Once you've aced the main interviews (HR, technical, LiveCoding), you might already be in line for an offer. But sometimes, there's also an interview with your prospective manager. This interview doesn’t feel as daunting: if you've gotten this far, they're probably seriously interested in you. However, it's still crucial for your future role.

This stage gives you a chance to learn about the project and meet your future team. You might be asked about your motivation, how you handle conflicts and problems, your stance on overtime, etc. In this lecture, we'll discuss what can impress or turn off managers.

Manager Interview Stages

  • Project Discussion: You'll talk about your potential tasks and the specifics of the job. Don’t hesitate to ask questions if something piques your interest.
  • Key Questions:
    • Your Motivation: Managers value working with motivated individuals.
    • Overtime: Don’t outright refuse all overtime. That might limit your job prospects. Overtime isn’t fun, but it's a reality in our field. However, endless overtime is a red flag, indicating poor management. A mature response would be agreeing to occasional overtime, like once every six months.
    • Conflict Resolution: You might be given a scenario, like someone criticizing your code. This is where your soft skills come into play.

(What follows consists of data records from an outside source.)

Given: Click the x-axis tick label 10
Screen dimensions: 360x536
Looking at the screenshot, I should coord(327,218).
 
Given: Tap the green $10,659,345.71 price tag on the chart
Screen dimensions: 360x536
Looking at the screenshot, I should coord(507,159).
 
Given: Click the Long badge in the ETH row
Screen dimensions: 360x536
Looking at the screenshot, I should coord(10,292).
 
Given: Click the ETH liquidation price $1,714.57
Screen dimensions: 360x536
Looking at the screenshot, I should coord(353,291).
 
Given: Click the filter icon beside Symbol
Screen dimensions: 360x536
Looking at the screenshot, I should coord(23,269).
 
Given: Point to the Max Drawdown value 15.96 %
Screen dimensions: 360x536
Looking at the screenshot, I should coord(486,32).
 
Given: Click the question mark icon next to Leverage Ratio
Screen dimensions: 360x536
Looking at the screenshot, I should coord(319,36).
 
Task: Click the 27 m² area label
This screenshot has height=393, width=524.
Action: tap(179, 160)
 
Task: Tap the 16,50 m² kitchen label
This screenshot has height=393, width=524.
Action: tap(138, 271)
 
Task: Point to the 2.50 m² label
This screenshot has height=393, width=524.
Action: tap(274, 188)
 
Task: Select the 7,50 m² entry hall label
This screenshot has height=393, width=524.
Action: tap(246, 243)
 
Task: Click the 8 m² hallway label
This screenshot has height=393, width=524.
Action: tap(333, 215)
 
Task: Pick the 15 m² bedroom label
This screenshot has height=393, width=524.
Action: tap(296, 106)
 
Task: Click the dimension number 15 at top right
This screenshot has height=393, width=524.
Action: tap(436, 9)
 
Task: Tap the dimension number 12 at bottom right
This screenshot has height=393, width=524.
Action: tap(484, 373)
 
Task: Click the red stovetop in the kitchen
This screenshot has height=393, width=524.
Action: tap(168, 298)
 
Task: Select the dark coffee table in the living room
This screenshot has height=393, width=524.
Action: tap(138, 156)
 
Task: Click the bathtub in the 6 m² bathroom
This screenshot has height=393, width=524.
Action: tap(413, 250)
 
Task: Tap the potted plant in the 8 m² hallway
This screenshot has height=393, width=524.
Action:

The smart approach is to discuss with the person, understand their viewpoint, and present your arguments. If the issue remains unresolved, involve a third person for an unbiased opinion.

Offer-Stage Interview

If you pass the manager interview, next comes the offer. You might get a call, an email, or be invited to the office. This stage involves discussing salary (recall Lecture 1.2 on calculating your "self-worth"), company perks (like health insurance, gym membership, etc.). Feel free to ask questions and clarify your start date. This interview is generally pleasant and straightforward.